Carbon dioxide constitutes a vanishingly small fraction of our atmosphere, but punches well above its weight in terms of greenhouse warming. So just how potent is it?

The geological record provides clues because, over time, Earth has oscillated between greenhouse and icehouse climates. But reconstructing coincident atmospheric CO2 concentrations is notoriously difficult. Modelling and proxy calculations are starting to converge on a single picture of atmospheric CO2 during greenhouse episodes, except for one fly in the ointment: estimates derived from the ratio of carbon isotopes in soil-precipitated carbonates are always higher than those derived from any other source.

Daniel Breecker, now at the University of Texas at Austin, and two co-workers confirm that these estimates are too large (D. O.Breecker et al. Proc. Natl Acad. Sci. USA 107, 576–580; 2010). The numbers relied on measurements of CO2 in soil pores, thought to reflect the growing-season mean. But the creation of soil carbonates is more likely during the driest and warmest parts of the growing season, when the release of CO2 from plant respiration is at a minimum.

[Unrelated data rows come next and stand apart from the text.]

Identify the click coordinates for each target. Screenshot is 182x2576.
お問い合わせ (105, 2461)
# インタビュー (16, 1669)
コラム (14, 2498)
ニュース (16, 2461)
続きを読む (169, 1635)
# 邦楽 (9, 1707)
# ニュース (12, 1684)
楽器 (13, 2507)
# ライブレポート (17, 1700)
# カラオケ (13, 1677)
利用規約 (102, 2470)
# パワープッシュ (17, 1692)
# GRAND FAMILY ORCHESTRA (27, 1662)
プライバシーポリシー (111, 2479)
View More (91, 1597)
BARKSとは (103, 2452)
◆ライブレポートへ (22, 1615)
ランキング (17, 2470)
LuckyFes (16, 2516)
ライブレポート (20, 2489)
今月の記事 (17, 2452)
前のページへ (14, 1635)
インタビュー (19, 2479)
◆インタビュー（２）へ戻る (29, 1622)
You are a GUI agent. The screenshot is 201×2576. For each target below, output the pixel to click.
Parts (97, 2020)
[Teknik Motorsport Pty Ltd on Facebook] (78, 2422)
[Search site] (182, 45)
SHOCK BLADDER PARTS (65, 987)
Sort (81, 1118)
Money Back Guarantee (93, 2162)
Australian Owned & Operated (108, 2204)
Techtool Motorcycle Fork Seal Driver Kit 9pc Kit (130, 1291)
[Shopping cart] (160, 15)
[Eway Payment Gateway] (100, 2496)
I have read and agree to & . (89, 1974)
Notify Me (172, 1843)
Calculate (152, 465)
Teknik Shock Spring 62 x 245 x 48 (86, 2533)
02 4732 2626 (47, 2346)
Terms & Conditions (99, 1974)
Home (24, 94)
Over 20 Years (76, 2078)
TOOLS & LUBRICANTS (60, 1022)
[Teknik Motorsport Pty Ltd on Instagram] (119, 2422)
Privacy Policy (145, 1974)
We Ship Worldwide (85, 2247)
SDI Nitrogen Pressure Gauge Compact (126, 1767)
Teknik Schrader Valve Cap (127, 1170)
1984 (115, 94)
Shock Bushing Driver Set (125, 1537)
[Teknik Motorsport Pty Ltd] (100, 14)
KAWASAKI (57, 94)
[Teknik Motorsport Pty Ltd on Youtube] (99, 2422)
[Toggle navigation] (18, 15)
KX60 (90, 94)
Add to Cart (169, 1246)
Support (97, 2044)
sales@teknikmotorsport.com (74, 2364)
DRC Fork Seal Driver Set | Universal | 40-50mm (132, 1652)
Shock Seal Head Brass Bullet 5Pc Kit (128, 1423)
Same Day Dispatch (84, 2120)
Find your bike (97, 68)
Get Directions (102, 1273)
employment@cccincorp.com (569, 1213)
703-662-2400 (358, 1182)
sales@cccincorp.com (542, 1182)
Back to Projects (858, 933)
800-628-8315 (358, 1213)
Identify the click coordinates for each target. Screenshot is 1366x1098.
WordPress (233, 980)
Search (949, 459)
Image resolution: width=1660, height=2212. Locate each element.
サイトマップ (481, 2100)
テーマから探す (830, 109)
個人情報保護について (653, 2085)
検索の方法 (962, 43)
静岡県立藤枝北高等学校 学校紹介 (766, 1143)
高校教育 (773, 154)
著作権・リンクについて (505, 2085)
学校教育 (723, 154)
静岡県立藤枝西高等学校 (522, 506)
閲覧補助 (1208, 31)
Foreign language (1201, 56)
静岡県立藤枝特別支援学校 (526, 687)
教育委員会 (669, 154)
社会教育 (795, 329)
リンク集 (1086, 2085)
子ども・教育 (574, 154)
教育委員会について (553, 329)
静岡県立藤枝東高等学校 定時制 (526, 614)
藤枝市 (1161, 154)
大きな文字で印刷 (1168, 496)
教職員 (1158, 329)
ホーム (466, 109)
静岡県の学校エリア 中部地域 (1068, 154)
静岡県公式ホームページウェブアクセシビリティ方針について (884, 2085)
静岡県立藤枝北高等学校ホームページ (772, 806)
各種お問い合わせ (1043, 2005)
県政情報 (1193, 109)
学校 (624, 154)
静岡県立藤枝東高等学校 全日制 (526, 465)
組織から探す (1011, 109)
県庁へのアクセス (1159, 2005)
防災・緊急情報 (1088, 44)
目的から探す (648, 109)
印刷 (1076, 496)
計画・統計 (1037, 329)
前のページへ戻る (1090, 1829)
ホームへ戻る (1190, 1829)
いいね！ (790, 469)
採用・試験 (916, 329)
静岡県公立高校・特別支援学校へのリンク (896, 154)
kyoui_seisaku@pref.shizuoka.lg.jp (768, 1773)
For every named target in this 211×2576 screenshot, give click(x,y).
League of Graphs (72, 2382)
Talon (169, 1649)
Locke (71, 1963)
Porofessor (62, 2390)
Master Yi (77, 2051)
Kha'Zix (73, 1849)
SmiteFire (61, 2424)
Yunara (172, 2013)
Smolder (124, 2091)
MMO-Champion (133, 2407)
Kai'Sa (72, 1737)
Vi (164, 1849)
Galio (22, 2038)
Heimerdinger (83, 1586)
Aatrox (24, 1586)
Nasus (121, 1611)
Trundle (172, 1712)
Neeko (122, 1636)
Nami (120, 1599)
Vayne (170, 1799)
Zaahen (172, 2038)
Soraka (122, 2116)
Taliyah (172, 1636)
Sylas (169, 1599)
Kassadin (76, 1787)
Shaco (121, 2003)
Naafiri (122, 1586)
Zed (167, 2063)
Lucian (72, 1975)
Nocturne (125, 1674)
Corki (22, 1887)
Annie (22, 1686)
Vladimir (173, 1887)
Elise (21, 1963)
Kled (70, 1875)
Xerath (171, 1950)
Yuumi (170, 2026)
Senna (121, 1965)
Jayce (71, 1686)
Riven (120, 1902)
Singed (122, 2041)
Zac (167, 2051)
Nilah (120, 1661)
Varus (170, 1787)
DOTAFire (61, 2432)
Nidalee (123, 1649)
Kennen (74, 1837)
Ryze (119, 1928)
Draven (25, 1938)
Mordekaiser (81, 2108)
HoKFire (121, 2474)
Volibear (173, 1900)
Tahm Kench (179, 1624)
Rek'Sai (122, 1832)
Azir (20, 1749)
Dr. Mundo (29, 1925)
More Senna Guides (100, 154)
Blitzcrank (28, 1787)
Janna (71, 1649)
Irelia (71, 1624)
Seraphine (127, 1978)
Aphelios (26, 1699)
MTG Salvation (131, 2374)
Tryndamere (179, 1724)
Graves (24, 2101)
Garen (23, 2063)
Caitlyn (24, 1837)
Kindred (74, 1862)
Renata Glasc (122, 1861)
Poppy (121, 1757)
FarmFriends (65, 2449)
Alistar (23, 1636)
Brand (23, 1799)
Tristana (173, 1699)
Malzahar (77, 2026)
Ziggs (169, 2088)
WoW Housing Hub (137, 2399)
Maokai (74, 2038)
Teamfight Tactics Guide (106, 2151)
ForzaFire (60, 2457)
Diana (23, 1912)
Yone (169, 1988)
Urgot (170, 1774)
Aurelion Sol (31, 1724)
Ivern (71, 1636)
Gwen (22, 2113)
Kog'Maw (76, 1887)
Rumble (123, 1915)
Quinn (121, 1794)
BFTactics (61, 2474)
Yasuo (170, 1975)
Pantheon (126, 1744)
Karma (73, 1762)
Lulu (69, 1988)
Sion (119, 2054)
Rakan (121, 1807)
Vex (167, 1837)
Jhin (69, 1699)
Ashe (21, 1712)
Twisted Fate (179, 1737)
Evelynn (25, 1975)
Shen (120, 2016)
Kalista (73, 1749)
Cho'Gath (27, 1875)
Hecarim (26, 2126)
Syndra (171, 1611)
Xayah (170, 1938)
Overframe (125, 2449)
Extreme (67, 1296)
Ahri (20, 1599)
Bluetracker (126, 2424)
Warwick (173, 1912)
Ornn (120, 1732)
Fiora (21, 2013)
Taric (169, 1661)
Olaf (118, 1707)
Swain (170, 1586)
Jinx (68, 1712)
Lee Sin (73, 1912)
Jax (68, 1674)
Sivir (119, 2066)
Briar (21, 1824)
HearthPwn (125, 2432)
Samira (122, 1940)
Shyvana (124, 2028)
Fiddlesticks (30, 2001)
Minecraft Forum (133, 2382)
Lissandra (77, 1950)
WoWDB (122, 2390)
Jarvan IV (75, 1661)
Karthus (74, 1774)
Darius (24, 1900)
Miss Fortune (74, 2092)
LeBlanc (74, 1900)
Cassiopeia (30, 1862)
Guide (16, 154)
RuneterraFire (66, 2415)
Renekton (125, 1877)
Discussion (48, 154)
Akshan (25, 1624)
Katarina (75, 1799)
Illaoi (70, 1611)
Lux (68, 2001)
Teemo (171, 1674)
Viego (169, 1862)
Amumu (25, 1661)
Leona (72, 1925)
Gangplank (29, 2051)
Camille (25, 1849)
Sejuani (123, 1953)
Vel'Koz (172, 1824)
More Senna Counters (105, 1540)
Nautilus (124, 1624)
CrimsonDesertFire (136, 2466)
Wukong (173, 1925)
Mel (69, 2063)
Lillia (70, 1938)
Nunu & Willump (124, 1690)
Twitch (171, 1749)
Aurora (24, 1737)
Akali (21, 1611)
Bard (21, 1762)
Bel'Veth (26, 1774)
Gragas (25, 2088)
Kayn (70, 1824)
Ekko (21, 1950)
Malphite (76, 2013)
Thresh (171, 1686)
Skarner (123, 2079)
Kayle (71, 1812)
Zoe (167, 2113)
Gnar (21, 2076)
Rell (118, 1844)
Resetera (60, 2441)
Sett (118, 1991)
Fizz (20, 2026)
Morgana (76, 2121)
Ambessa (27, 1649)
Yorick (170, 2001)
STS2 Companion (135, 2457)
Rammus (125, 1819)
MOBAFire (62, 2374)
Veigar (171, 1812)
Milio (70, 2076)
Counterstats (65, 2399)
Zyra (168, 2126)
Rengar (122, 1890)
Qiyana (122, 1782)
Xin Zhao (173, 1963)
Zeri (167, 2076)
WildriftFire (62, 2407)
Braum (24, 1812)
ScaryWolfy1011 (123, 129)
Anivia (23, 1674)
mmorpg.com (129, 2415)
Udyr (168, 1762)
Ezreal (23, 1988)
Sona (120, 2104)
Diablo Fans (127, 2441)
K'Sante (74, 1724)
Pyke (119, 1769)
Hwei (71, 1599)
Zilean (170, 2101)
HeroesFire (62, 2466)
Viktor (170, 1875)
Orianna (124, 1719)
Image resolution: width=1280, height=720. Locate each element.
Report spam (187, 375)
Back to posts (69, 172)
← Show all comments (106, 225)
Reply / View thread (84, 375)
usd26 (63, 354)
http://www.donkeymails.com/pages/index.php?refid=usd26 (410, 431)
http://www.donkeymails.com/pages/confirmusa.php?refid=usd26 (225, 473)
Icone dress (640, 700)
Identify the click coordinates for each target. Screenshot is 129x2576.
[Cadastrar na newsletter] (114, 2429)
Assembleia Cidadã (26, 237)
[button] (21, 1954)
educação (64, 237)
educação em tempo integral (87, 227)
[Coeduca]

To understand the implications of this, think of a gin and tonic. If you have less gin than you thought, you must lower the amount of tonic to get the same tasty ratio. Likewise, because there is less carbon than we thought from plant respiration, we lower our estimate of atmospheric carbon to accord with the observed ratio. The newly calculated values align beautifully with the emerging consensus. A mere 1,000 parts per million by volume (just two and a half times current atmospheric levels and similar to those predicted for AD 2100) is sufficient to induce the hottest greenhouse conditions — such as those of the Mesozoic period 251 million to 65 million years ago. CO2 truly is a heavyweight greenhouse gas.